■ What you are asked to do
Render every line of the records below as a JSON list of strings, one string per line, skipping blank lines and leaving out the pictures.
---- Data to use
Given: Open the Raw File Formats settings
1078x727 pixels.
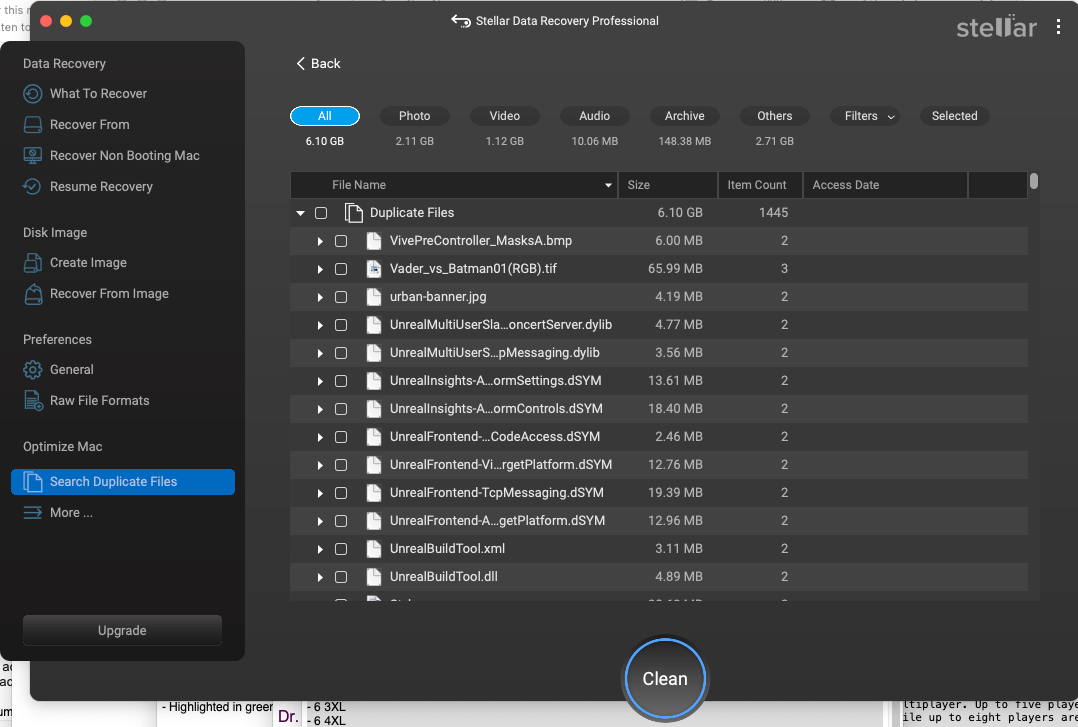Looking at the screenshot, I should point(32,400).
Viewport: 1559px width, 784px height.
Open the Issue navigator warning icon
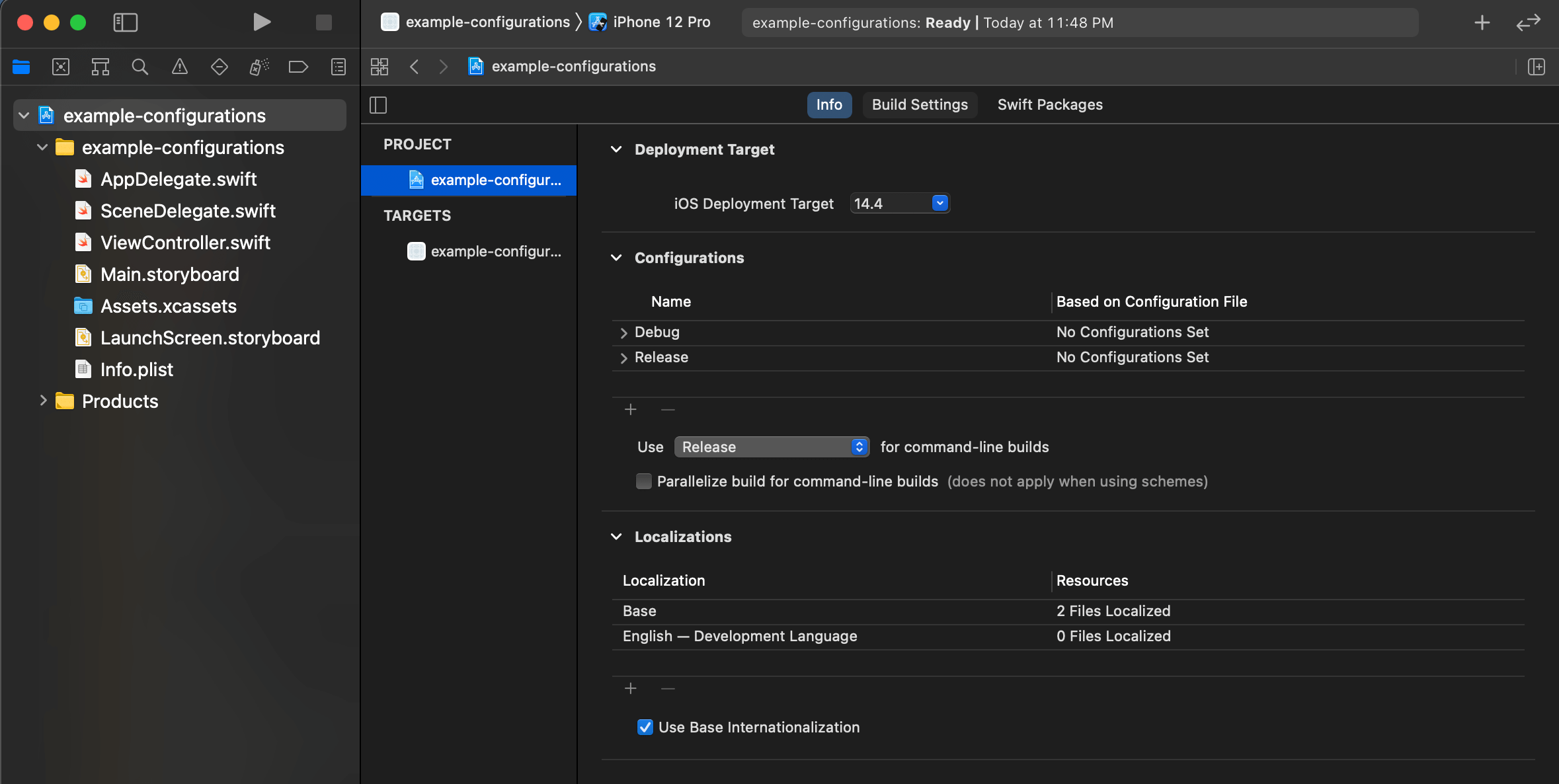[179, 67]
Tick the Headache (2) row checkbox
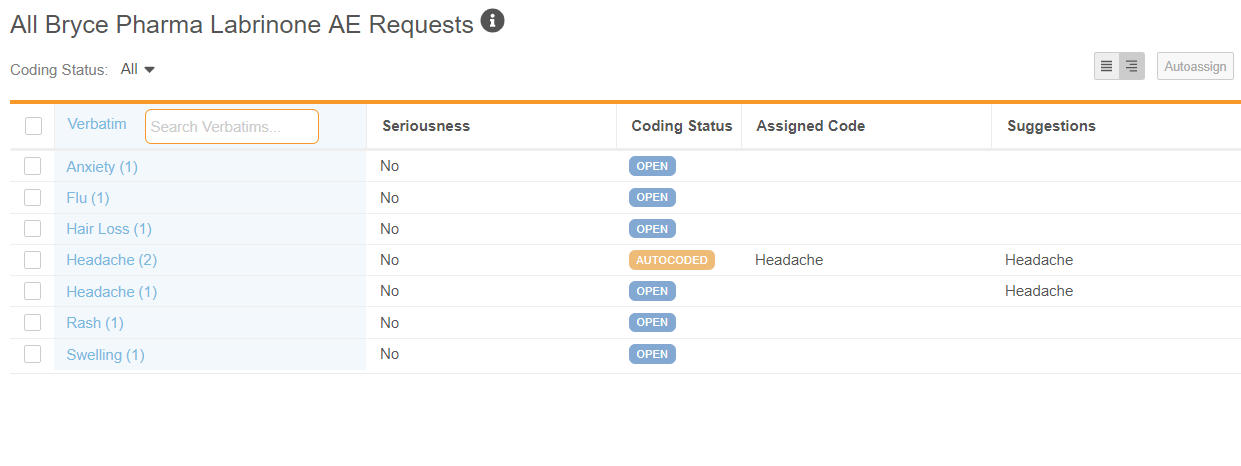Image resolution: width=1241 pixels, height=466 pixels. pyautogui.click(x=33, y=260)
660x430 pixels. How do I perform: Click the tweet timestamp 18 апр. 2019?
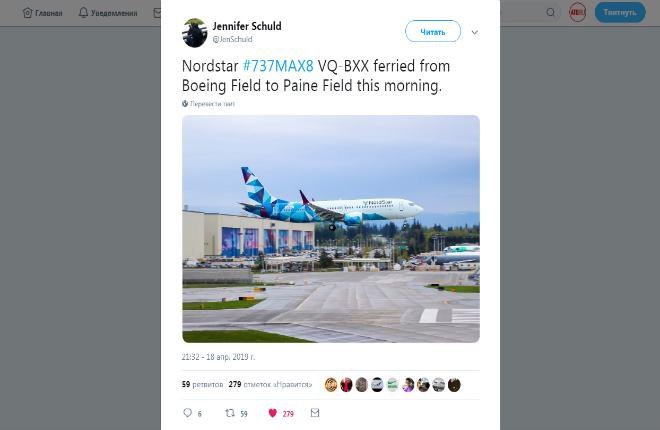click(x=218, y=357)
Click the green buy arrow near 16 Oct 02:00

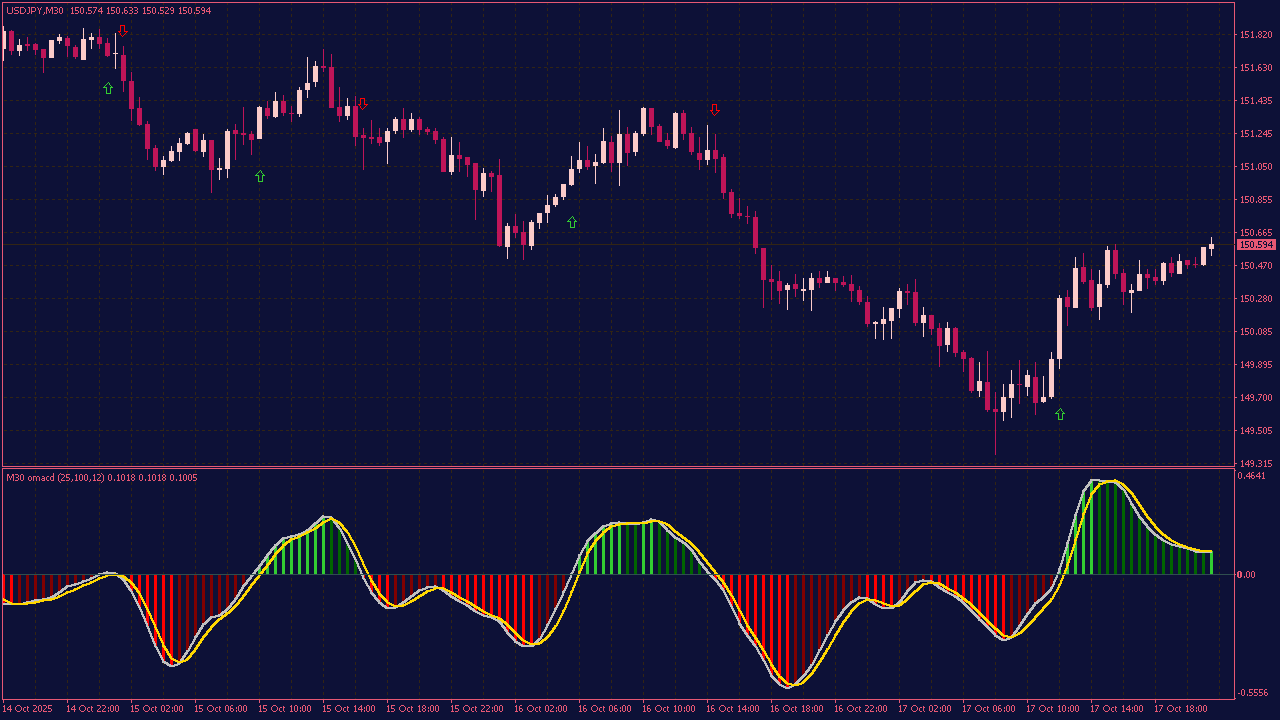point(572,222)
--------
■ Response to this task
[
  "Given: Open the Raw File Formats settings",
  "1078x727 pixels.",
  "Looking at the screenshot, I should point(32,400).",
  "Viewport: 1559px width, 784px height.",
  "Open the Issue navigator warning icon",
  "[179, 67]",
  "Tick the Headache (2) row checkbox",
  "Image resolution: width=1241 pixels, height=466 pixels. pyautogui.click(x=33, y=260)",
  "660x430 pixels. How do I perform: Click the tweet timestamp 18 апр. 2019?",
  "click(x=218, y=357)",
  "Click the green buy arrow near 16 Oct 02:00",
  "point(572,222)"
]